The year in Crack

I’ve been going through the two year-end review articles on my ersatz home, Cracked.com, and I thought I would share some links and thoughts that they bring up.

Obviously, being a fan, I had read all the articles and seen most of the videos before. But it’s nice to revisit.

Like this article about 4 well loved TV shows that were hell behind the scenes. It’s a bit of a harsh read, but I have an insatiable desire to know everything about how television is actually made, so I enjoy the read nonetheless.

They bring up Gene Roddenberry’s bizarre insistence that in the Star Trek : The Next Generation universe, there was no longer any interpersonal conflict. And that, Great Bird, is literally impossible.

I can imagine no conception of the human animal that does not include interpersonal conflict. Sexual reproduction alone drives us towards it as we compete for mates. The fact that we are a pair-bonding species ups the ante considerably. Add in differences of personality, communication styles, and the vital necessity of establishing a unique identity via differentiation, and the fact that some people are just born cranky, and interpersonal conflict is inevitable.

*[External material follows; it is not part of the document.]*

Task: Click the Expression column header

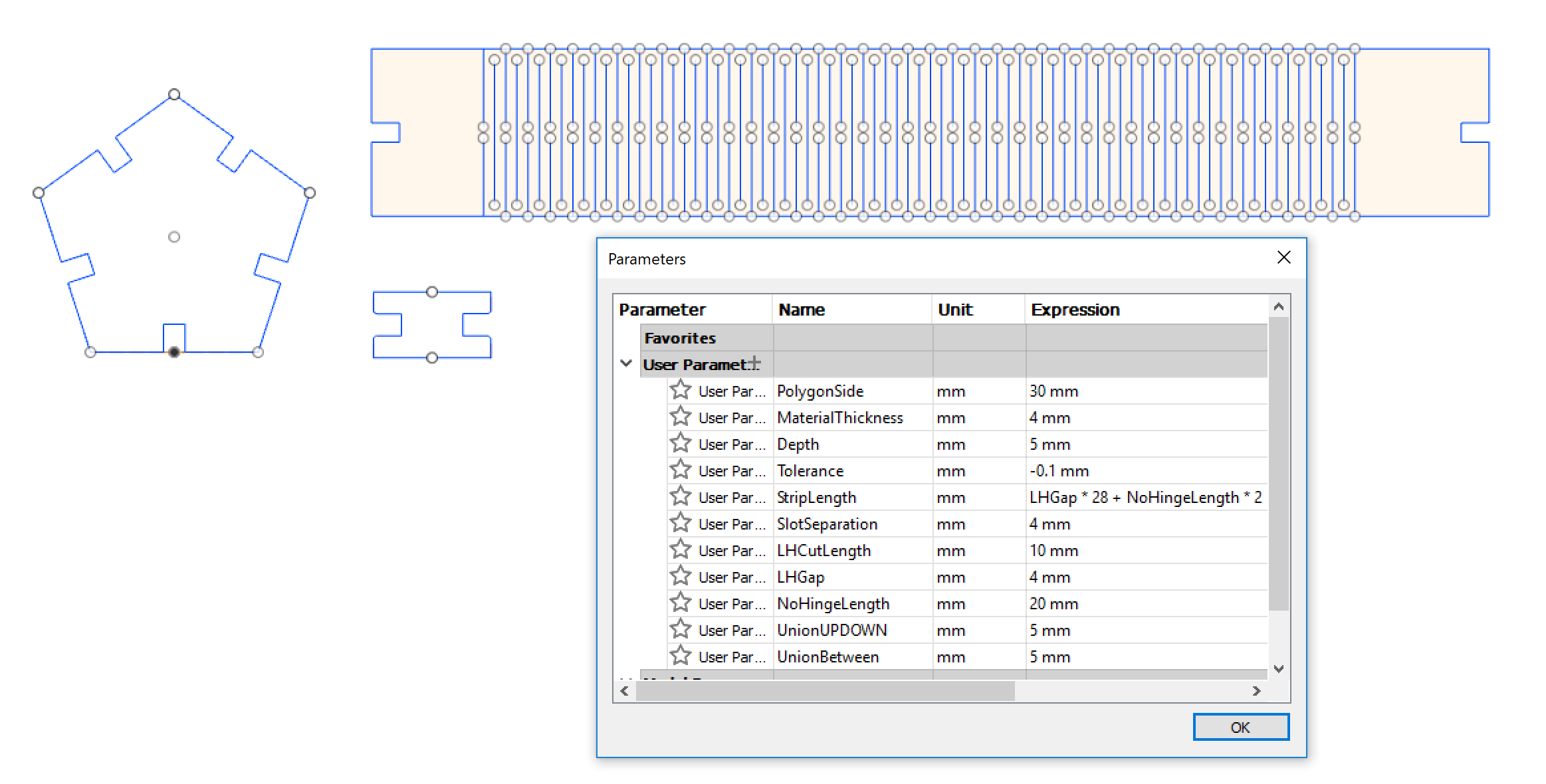Action: click(x=1075, y=310)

The only way to prevent it would be to either drug or lobotomize everyone, which sounds suspiciously like the sort of system that Kirk would destroy if given half the chance.

But as the article points out. Gene was, well, circling the bowl at the time. He was pretty much broken down everywhere, including the brain, so his fanatical insistence on this unsupportable ideal is understandable. This was, presumably, the one thing he could remember and hold onto while everything else turned into chaos and misery.

Then there’s the 5 Facts Everyone Gets Wrong About Depression, which hits rather close to home.

They talk about how depression does not mean you are always miserable and alone. Take my case. Someone who was not an it-getter about depression might see me out with my friends and think “That guy doesn’t look depressed to me!”

But depression is a much more long term illness than that. Like the article says, the rest of the time, when I am alone with myself, the forces of my overactive superego come in and make me hate myself and all that comes with that.

They also mention that people think depression is just sadness, and that is so far from the truth. I would welcome being merely sad. In fact, there are times when I have found myself feeling melancholy and it has been a blessed relief, something I actually treasure, because sadness is so much less corrosive and destructive than depression.

Sadness is rain. Depression is acid rain in a hurricane of fear and pain.

Then there’s this whole idea that antidepressants don’t work. Uh, bullshit. Paxil saved my sanity and my life. If it hadn’t been for Paxil, I would have walked into traffic by now. And the idea that they don’t work, like the article said, could actually lead to people dying. So I am quite vehement when the subject comes up.

Then there is the people with depression who don’t want to take the meds because it will “change who they are”. Well duh, that’s the whole point. They change you from a depressed person to one who is not so depressed. There is no such thing as change without change. The mere act of getting better will change you.

But it won’t change your true self. In fact, it will uncover it.

Then there’s that whole “snap out of it” thing. People who say that depressed people need to snap out of it are not necessarily being cruel or willfully ignorant. They might be just tell you what works for them. It is very difficult, if not impossible, for people who have never suffered from depression to even imagine what it is like. And so they offer the best advice they know.

Sure, their ignorance is painful to us and that’s not something they or we can help. But they mean well.

The harshest one that made the list, though, is 6 Shocking Realities of the Secret Troubled Teen Industry.

The fact that there is anywhere in the civilized world where that kind of shit is legal just plain boggles my mind. It’s the sort of thing I thought went out with the lobotomy. The pockets of utter barbarity in the USA never cease to amaze me.

I was a “troubled teen”. I was very depressed and I missed a ton of school. If my parents had been that psycho, they could easily have arranged that kind of shit for me. And if that had happened, I would have gone completely insane.

That’s not hyperbole. I know it doesn’t seem like it, but I have very strong opinions about my personal autonomy and expression of self, and anyone who tried to suppress me would find themselves dealing with a side of me that I, thankfully, have never really had to express very much.

And who knows, maybe if I had not been bullied so harshly that I had to learn to fight just to establish my right to exist, this side wouldn’t be there. As it is, I am positive that if they tried that shit on me, I would go positively feral. They would not have an easy time with my capture, and even once they had me, I have a dangerous combination of intelligence, imagination, and savagery that would make me very difficult to contain.

And there’s really only one way that would have ended : me in a home for the criminally insane. I would fight like a bear every step of the way, they would have more than enough evidence to convince the authorities that I was a danger to others (even if I was only fighting for my own freedom), and I would end up convicted of assault and put into the asylum system.

And what would happen there? More people trying to control me who would not understand that I am perfectly sane and well behaved as long as people are not trying to control me or lock me up.

I would never get out.

That’s why I am so afraid of mental health hospitals/wards. I feel like if I got into one, a downward spiral of reaction to attempts to control me that would lead to me in a straitjacket in a rubber room.

I will talk to you nice people again tomorrow.